Tuesday, May 27, 2014

Lots of Moving Parts

We have lots of moving parts.

I hear this phrase almost daily. It didn't used to be that way of course, but the pace of work seems to have picked up each year. The use of technology in our lives (which I've completely adopted!) combined with an ever increasing workload means we have more projects and strategies simultaneously demanding our attention like never before.

Badge of Honor
For those in leadership positions the demands of the hyper-connected and "always on" world of work means we are constantly busy. Some people embrace that pressure in an almost martyr-like way proclaiming how busy they are at every available opportunity.

I'm not sure that's a good idea though. I worry it inadvertently sends a negative message to those around us. Is the "I'm so busy message" actually sending a signal that you are not approachable? Are you subconsciously trying to avoid new projects or responsibilities?

Being busy is a good thing! Complaining about it...well...that's not so good, even if you have convinced yourself that you're simply acknowledging that you're running at maximum capacity.

Parts Are Not The Whole
A different way to think about so many priorities in our lives is to appreciate that they are just that...lots of little parts. Small pieces can be managed, fixed, improved, reinvented, and delegated. Think about that for a minute. You do not have to do everything on every task at every minute.

Too often leaders fall into the trap of thinking they have to manage every little piece of the work on their own. Nothing could be further from the truth. 

We have talented professionals on our teams. We have young people with tremendous potential who simply want the opportunity to do more. 

We do not have enough time to play super-hero...but we do have time to think strategically and manage all of those moving parts.

How About You
Have you used the phrase "lots of moving parts?" If so, what are you doing about it? Simply saying that over and over will yield exactly zero progress. However, if you slow down for a minute, think strategically, and tap into your team you'll watch those parts eventually turn into a well oiled machine.

I'd love to hear from you.

....................

> Set tasks:
**A.** Reproduce the entire blog post about having lots of moving parts, word for word.
**B.** Collect every line of the entries below that contains the word "axis". Case counts.

> Data rows:
....................

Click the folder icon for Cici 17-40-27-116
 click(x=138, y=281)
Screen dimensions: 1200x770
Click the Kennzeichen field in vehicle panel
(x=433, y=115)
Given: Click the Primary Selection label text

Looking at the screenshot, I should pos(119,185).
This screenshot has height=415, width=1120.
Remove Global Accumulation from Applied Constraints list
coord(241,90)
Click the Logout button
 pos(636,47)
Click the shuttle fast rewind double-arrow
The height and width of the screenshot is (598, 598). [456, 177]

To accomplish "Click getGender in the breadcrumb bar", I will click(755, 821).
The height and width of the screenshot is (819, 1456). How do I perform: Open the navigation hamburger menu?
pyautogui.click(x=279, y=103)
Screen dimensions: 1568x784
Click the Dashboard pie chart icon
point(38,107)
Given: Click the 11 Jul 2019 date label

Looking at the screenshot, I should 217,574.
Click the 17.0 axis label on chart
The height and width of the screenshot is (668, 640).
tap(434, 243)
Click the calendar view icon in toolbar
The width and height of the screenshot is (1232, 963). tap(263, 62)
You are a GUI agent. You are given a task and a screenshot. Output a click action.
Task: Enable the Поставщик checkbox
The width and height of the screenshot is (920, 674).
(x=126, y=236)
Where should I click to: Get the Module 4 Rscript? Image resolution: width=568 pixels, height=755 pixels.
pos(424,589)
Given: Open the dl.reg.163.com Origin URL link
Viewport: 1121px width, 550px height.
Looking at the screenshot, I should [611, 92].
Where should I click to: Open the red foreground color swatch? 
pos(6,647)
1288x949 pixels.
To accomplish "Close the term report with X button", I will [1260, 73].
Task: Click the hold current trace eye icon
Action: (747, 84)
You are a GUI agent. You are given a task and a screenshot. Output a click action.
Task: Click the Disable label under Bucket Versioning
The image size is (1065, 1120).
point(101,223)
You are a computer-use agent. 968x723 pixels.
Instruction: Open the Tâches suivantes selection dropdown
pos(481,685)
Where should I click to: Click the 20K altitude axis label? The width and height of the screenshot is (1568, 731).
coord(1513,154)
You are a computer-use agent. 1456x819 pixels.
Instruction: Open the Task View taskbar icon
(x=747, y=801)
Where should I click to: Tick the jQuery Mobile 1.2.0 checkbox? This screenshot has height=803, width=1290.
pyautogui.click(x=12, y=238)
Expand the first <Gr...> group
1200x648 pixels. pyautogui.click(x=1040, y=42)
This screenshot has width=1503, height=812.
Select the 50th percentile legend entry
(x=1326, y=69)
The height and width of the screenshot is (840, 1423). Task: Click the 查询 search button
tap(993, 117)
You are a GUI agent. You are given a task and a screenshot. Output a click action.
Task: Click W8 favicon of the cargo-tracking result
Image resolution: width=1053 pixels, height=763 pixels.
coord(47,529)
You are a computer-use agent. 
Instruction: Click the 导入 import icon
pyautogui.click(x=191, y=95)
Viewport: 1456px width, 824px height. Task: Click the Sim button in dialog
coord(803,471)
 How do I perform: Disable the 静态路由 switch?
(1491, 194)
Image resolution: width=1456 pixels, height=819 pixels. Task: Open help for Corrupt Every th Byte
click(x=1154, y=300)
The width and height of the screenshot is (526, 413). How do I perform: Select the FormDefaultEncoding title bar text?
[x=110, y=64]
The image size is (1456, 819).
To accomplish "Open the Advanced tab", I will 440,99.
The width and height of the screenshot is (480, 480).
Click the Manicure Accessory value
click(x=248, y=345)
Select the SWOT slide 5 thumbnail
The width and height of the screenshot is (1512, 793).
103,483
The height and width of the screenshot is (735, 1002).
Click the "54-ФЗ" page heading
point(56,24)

....................

> Responses in order:
**A.**
Tuesday, May 27, 2014

Lots of Moving Parts

We have lots of moving parts.

I hear this phrase almost daily. It didn't used to be that way of course, but the pace of work seems to have picked up each year. The use of technology in our lives (which I've completely adopted!) combined with an ever increasing workload means we have more projects and strategies simultaneously demanding our attention like never before.

Badge of Honor
For those in leadership positions the demands of the hyper-connected and "always on" world of work means we are constantly busy. Some people embrace that pressure in an almost martyr-like way proclaiming how busy they are at every available opportunity.

I'm not sure that's a good idea though. I worry it inadvertently sends a negative message to those around us. Is the "I'm so busy message" actually sending a signal that you are not approachable? Are you subconsciously trying to avoid new projects or responsibilities?

Being busy is a good thing! Complaining about it...well...that's not so good, even if you have convinced yourself that you're simply acknowledging that you're running at maximum capacity.

Parts Are Not The Whole
A different way to think about so many priorities in our lives is to appreciate that they are just that...lots of little parts. Small pieces can be managed, fixed, improved, reinvented, and delegated. Think about that for a minute. You do not have to do everything on every task at every minute.

Too often leaders fall into the trap of thinking they have to manage every little piece of the work on their own. Nothing could be further from the truth. 

We have talented professionals on our teams. We have young people with tremendous potential who simply want the opportunity to do more. 

We do not have enough time to play super-hero...but we do have time to think strategically and manage all of those moving parts.

How About You
Have you used the phrase "lots of moving parts?" If so, what are you doing about it? Simply saying that over and over will yield exactly zero progress. However, if you slow down for a minute, think strategically, and tap into your team you'll watch those parts eventually turn into a well oiled machine.

I'd love to hear from you.

**B.**
Click the 17.0 axis label on chart
Where should I click to: Click the 20K altitude axis label? The width and height of the screenshot is (1568, 731).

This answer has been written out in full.